Stored items
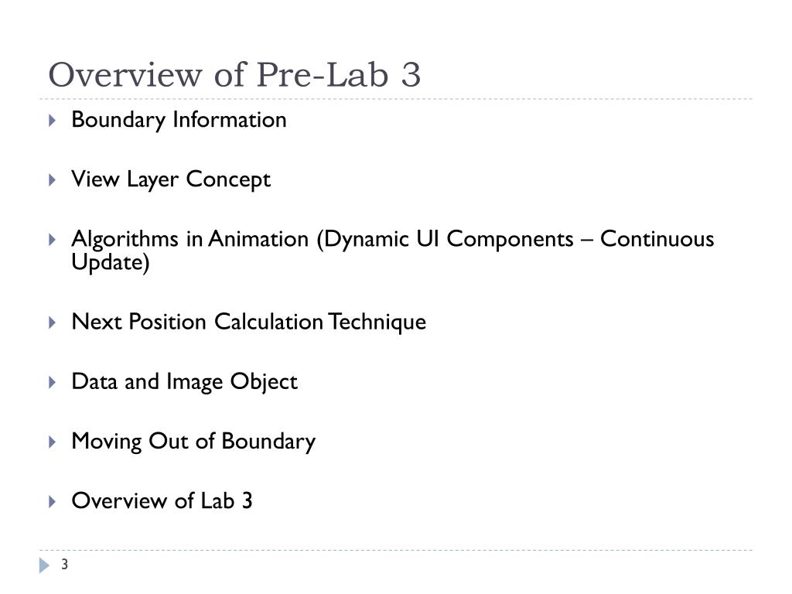Click the slide number 3 in footer
The image size is (792, 594).
click(65, 564)
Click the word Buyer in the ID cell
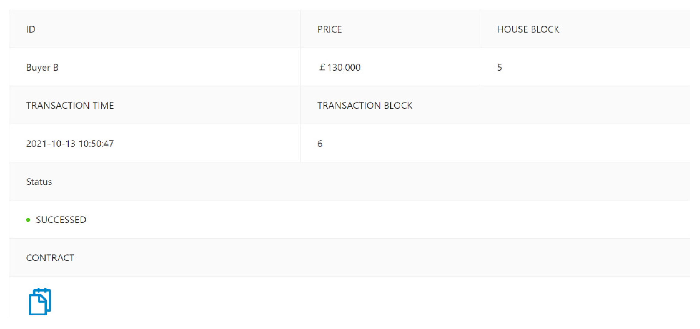The image size is (700, 329). [x=38, y=67]
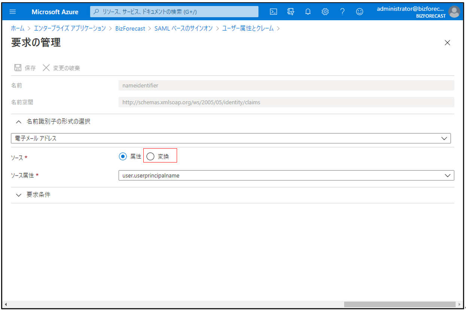Close the 要求の管理 pane with X
The width and height of the screenshot is (466, 310).
pyautogui.click(x=447, y=43)
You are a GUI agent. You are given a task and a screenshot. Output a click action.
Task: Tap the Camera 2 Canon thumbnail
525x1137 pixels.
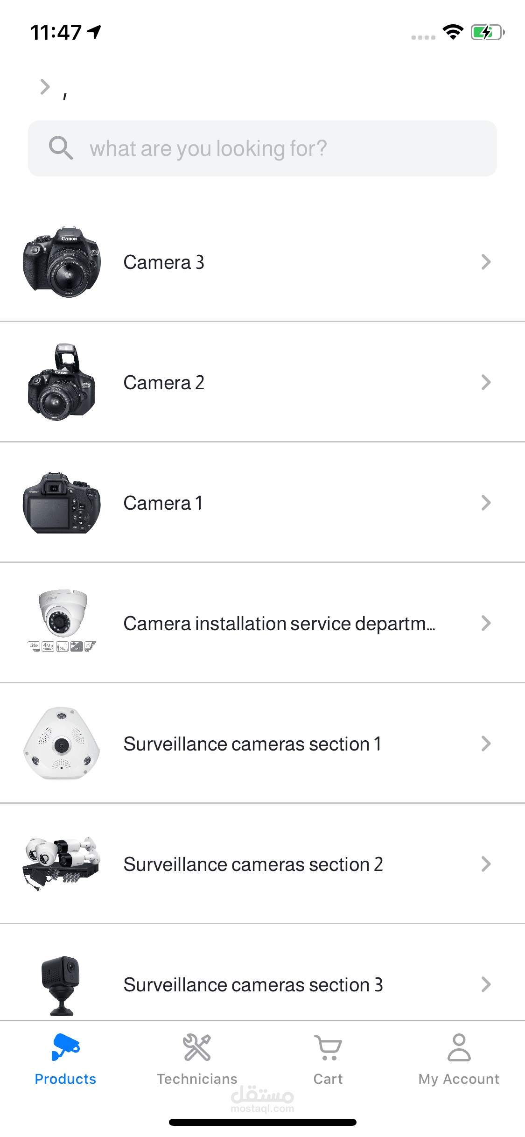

*Work instructions:* What is needed is an exact copy of the lines from the one with "Task: Tap the Camera 2 Canon thumbnail" through the end of the data above, both included, minus any pictures.

*Task output:*
Task: Tap the Camera 2 Canon thumbnail
525x1137 pixels.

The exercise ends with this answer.